Abstract:
Optical communication utilizes the huge potential bandwidth of fiber through
the use of Wavelength Division Multiplexing (WDM). However, the performance
of an optical WDM communication system is degraded by fiber attenuation,
chromatic dispersion, nonlinear effects including Stimulated Raman Scattering
(SRS), stimulated Brillouin scattering, four wave mixing, self- and cross-phase
modulation. In this research work the effect of SRS on the performance of an
optical WDM system is studied in presence of chromatic dispersion. The SRS
effect occurs at high power level and is observed to cause the amplification of
longer wavelength channels at the expense of shorter wavelength channels in the
WDM system. In this way the effect limits the maximum transmitter power
that can be launched maintaining a given system performance. The allowable
transmitter power is found to decrease with increase in' the number of channels.
The performance evaluation is done using the triangular model of Raman gain,
which is being well-employed in the literature. However, this model gives inaccurate
results if we consider a wideband WDM system. Therefore, an improved
model for the Raman gain is employed to evaluate more accurately the transmitter
power limitations including the SRS effect from all the channels in the
wideband WDM system.
Fiber chromatic dispersion causes phase delay among the propagating pulses.
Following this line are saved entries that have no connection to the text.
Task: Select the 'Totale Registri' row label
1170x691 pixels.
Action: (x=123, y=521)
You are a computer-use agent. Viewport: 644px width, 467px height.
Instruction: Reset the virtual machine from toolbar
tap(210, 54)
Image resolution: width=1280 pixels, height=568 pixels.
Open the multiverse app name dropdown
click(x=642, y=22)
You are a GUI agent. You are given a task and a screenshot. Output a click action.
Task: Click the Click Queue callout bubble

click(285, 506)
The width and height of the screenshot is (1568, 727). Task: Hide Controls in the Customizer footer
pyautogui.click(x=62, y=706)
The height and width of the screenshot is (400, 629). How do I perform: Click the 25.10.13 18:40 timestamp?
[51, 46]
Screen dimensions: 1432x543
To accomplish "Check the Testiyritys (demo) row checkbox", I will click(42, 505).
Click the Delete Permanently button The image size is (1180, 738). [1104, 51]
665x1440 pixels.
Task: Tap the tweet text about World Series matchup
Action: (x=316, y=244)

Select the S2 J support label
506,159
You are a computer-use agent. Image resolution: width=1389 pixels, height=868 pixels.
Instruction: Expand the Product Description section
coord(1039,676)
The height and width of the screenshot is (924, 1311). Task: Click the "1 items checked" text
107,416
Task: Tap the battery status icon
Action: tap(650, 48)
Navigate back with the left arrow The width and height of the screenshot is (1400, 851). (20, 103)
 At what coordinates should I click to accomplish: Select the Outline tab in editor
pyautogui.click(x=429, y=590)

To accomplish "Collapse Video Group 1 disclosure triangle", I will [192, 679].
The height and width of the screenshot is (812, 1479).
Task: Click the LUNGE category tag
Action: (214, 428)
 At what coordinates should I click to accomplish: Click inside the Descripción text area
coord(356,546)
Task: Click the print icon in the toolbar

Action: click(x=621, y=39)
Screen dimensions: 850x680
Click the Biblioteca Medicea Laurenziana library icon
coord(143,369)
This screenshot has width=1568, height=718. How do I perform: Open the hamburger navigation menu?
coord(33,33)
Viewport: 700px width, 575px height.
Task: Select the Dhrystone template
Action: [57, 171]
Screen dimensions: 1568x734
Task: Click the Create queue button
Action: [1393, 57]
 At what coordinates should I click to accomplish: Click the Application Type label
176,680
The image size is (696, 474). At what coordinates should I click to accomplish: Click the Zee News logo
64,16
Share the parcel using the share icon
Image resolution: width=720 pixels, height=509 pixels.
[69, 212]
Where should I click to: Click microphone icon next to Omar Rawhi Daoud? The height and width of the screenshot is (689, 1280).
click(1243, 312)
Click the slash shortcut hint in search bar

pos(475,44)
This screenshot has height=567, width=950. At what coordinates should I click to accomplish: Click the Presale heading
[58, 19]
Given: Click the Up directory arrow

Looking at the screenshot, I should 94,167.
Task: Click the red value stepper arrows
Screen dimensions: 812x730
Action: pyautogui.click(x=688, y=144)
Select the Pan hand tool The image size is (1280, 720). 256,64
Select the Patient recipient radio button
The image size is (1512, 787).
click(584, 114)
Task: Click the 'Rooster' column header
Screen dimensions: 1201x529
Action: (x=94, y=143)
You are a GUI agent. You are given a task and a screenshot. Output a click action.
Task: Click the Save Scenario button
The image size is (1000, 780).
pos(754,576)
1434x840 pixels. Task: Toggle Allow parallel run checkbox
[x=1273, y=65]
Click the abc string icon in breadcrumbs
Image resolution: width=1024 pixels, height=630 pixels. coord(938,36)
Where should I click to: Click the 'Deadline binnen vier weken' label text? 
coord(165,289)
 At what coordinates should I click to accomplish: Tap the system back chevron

Thus it is observed to reduce the probability of power transfer from shorter to
longer wavelength channels by the SRS effect. The effect of chromatic dispersion
on the phenomenon of SRS interaction is evaluated in terms of the walk off length,
which is defined as the length after which a pulse gets dispersed by a time duration
of bit period. The SRS limitations on the system performance are investigated
for different chromatic dispersion parameters and bit rates.